• [Task brief] What comes back must be the data itself, retyped exactly.

• [Saved entries]
====================

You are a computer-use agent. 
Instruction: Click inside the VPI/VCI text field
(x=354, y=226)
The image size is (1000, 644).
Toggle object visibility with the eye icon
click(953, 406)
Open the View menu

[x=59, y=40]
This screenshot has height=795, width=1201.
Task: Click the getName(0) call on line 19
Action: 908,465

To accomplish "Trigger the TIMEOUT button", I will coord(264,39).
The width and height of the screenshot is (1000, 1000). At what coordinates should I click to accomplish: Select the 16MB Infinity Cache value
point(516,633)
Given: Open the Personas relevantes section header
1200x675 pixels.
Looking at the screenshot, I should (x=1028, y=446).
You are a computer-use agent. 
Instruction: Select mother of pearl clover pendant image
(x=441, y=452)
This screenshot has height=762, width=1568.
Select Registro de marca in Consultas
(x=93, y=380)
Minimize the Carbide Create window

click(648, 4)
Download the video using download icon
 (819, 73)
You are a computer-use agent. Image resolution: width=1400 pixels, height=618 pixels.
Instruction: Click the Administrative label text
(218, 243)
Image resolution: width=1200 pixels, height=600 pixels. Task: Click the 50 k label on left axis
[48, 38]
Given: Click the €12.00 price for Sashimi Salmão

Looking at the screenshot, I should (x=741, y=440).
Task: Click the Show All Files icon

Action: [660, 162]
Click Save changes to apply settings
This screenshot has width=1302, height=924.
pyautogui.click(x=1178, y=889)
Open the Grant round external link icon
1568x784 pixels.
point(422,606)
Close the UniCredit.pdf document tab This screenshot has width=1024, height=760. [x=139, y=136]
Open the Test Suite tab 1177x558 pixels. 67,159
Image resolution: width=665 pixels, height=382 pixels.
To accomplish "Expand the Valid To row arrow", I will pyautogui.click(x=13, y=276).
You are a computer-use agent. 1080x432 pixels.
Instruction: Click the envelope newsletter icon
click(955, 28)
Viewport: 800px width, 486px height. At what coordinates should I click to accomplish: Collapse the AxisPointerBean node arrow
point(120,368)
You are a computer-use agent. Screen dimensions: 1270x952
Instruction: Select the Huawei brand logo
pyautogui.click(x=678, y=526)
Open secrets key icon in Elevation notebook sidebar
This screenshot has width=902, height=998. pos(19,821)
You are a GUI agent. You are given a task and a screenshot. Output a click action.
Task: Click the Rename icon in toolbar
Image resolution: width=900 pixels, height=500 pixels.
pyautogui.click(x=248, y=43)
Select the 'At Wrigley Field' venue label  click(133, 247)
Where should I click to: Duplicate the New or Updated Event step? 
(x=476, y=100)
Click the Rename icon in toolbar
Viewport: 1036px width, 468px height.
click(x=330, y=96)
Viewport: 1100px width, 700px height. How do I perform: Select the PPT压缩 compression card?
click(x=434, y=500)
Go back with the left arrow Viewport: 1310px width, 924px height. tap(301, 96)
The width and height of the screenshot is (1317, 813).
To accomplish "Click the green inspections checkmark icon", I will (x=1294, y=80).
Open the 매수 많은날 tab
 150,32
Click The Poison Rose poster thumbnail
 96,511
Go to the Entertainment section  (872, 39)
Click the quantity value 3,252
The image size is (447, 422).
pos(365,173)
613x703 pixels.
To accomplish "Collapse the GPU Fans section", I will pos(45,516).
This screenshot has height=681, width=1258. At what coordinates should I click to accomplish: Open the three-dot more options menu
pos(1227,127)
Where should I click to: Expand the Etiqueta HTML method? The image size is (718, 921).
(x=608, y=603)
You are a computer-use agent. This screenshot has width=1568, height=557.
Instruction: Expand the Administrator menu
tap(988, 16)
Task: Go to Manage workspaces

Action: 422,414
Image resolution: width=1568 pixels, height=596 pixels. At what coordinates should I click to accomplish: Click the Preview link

====================

• [Answer box]
You are a computer-use agent. 
Instruction: Click inside the VPI/VCI text field
(x=354, y=226)
The image size is (1000, 644).
Toggle object visibility with the eye icon
click(953, 406)
Open the View menu

[x=59, y=40]
This screenshot has height=795, width=1201.
Task: Click the getName(0) call on line 19
Action: 908,465

To accomplish "Trigger the TIMEOUT button", I will coord(264,39).
The width and height of the screenshot is (1000, 1000). At what coordinates should I click to accomplish: Select the 16MB Infinity Cache value
point(516,633)
Given: Open the Personas relevantes section header
1200x675 pixels.
Looking at the screenshot, I should (x=1028, y=446).
You are a computer-use agent. 
Instruction: Select mother of pearl clover pendant image
(x=441, y=452)
This screenshot has height=762, width=1568.
Select Registro de marca in Consultas
(x=93, y=380)
Minimize the Carbide Create window

click(648, 4)
Download the video using download icon
 (819, 73)
You are a computer-use agent. Image resolution: width=1400 pixels, height=618 pixels.
Instruction: Click the Administrative label text
(218, 243)
Image resolution: width=1200 pixels, height=600 pixels. Task: Click the 50 k label on left axis
[48, 38]
Given: Click the €12.00 price for Sashimi Salmão

Looking at the screenshot, I should (x=741, y=440).
Task: Click the Show All Files icon

Action: [660, 162]
Click Save changes to apply settings
This screenshot has width=1302, height=924.
pyautogui.click(x=1178, y=889)
Open the Grant round external link icon
1568x784 pixels.
point(422,606)
Close the UniCredit.pdf document tab This screenshot has width=1024, height=760. [x=139, y=136]
Open the Test Suite tab 1177x558 pixels. 67,159
Image resolution: width=665 pixels, height=382 pixels.
To accomplish "Expand the Valid To row arrow", I will pyautogui.click(x=13, y=276).
You are a computer-use agent. 1080x432 pixels.
Instruction: Click the envelope newsletter icon
click(955, 28)
Viewport: 800px width, 486px height. At what coordinates should I click to accomplish: Collapse the AxisPointerBean node arrow
point(120,368)
You are a computer-use agent. Screen dimensions: 1270x952
Instruction: Select the Huawei brand logo
pyautogui.click(x=678, y=526)
Open secrets key icon in Elevation notebook sidebar
This screenshot has width=902, height=998. pos(19,821)
You are a GUI agent. You are given a task and a screenshot. Output a click action.
Task: Click the Rename icon in toolbar
Image resolution: width=900 pixels, height=500 pixels.
pyautogui.click(x=248, y=43)
Select the 'At Wrigley Field' venue label  click(133, 247)
Where should I click to: Duplicate the New or Updated Event step? 
(x=476, y=100)
Click the Rename icon in toolbar
Viewport: 1036px width, 468px height.
click(x=330, y=96)
Viewport: 1100px width, 700px height. How do I perform: Select the PPT压缩 compression card?
click(x=434, y=500)
Go back with the left arrow Viewport: 1310px width, 924px height. tap(301, 96)
The width and height of the screenshot is (1317, 813).
To accomplish "Click the green inspections checkmark icon", I will (x=1294, y=80).
Open the 매수 많은날 tab
 150,32
Click The Poison Rose poster thumbnail
 96,511
Go to the Entertainment section  (872, 39)
Click the quantity value 3,252
The image size is (447, 422).
pos(365,173)
613x703 pixels.
To accomplish "Collapse the GPU Fans section", I will pos(45,516).
This screenshot has height=681, width=1258. At what coordinates should I click to accomplish: Open the three-dot more options menu
pos(1227,127)
Where should I click to: Expand the Etiqueta HTML method? The image size is (718, 921).
(x=608, y=603)
You are a computer-use agent. This screenshot has width=1568, height=557.
Instruction: Expand the Administrator menu
tap(988, 16)
Task: Go to Manage workspaces

Action: 422,414
Image resolution: width=1568 pixels, height=596 pixels. At what coordinates should I click to accomplish: Click the Preview link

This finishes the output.